This problem is to make expressions for the numbers 1-25 using only the numbers 1-2-3-4 with the following rules:
- Your expression has to use each number once and cannot use each number more than once.
- You can only use the following operations: Division, Multiplication, Addition, Subtraction, Square root, Brackets and Factorial.
- You can use exponents 1-2-3-4 but it counts as one of your numbers. For example, one squared would count as using one and two.
- You can put 2 of your numbers together to make a 2 digit number. For example, 12 would count as using one and two, but you couldn’t make 10 this way seeing as how you don’t have 0.
Expressions and Process
To solve this problem and get what I got above, I started out trying different expressions in numerical order. When I got a number I wasn’t looking for at the time I moved it to a number I did need. A few tricks that I found worked really well were: saving the one on prime numbers to use it for addition or subtraction, throwing away the one by using it for multiplication and throwing away numbers by putting them as an exponent on one because one times itself is always one. When I got stuck I moved to a different number I needed, but if I was really stuck I traded an expression I had for one Ethan had.

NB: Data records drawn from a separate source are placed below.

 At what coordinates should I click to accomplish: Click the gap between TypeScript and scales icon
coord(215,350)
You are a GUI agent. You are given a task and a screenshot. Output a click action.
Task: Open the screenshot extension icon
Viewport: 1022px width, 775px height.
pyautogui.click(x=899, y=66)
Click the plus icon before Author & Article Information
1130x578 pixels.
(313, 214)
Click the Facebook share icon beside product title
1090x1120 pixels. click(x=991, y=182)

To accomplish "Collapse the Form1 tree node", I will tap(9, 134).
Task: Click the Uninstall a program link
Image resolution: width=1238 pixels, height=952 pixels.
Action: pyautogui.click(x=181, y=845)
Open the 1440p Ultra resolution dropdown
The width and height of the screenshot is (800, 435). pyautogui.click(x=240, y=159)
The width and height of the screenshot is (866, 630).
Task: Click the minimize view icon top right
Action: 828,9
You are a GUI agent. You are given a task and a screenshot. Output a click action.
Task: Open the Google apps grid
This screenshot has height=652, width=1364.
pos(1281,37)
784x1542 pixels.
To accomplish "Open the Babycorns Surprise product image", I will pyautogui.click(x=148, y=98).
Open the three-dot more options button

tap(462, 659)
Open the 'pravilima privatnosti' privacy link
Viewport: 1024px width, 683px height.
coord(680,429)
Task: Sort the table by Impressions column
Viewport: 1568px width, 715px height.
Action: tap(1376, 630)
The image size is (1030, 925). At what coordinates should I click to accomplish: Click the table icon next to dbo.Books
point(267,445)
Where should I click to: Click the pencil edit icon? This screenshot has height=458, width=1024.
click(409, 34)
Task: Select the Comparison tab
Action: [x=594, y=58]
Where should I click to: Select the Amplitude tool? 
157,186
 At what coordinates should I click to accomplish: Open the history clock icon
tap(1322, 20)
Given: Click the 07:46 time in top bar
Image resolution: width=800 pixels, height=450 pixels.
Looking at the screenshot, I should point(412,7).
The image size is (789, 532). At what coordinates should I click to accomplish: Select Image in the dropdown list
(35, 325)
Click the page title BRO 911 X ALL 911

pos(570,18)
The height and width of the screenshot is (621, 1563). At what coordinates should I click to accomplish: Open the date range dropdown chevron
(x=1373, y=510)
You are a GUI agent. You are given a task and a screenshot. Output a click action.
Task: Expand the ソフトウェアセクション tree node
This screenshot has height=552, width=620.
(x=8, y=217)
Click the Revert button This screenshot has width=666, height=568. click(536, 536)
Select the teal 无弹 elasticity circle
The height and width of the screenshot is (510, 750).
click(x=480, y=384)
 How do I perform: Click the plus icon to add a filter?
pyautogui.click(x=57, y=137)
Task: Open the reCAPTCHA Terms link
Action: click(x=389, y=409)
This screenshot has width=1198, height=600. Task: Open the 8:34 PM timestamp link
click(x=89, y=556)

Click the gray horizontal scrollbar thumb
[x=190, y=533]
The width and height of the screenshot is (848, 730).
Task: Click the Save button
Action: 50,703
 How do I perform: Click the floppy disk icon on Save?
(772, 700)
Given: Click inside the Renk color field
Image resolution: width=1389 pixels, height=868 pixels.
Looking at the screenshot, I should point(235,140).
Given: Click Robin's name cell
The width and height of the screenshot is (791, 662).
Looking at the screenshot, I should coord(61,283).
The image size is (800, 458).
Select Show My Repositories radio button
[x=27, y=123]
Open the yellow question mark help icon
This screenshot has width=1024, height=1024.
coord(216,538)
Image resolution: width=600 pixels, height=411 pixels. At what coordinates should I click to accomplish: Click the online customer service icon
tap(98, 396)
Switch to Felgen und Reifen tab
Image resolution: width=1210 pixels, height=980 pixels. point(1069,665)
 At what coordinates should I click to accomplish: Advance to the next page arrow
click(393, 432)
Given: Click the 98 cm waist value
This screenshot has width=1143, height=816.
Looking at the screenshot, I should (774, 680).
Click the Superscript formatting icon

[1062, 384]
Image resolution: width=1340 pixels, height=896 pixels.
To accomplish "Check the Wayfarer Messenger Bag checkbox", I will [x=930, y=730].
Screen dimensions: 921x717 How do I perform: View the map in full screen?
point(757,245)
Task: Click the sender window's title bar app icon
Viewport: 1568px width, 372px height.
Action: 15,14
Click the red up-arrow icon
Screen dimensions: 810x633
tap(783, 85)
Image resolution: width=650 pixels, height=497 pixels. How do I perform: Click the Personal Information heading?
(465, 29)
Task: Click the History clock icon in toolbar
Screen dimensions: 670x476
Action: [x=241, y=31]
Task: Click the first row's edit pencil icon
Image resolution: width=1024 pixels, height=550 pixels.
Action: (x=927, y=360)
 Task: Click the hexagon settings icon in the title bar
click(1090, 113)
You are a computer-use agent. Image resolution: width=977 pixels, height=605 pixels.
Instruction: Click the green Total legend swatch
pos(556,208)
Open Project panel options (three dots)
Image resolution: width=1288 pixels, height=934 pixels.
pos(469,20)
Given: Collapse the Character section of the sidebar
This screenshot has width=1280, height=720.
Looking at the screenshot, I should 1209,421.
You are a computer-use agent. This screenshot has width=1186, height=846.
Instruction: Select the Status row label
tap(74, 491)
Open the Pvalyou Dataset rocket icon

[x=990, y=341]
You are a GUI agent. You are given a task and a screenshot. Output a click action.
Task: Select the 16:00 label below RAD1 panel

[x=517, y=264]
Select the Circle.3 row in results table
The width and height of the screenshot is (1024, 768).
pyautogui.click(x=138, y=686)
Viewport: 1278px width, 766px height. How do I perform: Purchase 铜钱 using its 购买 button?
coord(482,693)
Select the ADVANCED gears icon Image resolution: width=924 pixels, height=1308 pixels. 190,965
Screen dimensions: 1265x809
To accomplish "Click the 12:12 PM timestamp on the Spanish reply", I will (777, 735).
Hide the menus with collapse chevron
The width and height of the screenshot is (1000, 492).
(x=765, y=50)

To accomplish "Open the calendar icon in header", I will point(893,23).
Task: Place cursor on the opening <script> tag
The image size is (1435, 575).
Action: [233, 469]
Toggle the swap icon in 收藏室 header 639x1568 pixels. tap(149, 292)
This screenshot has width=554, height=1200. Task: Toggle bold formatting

Overall this was a fun challenge and I learned how to use different operations in combination with others to get passed restrictions like you have to use 1-2-3-4 once each. I found this slightly challenging and might want to try something a little more difficult. This problem reminds me of a game we played in 6th grade with my math teacher where we were given ordered numbers and had to find what operations to put between them. We played this game in teams and the challenge was to get it before the other team.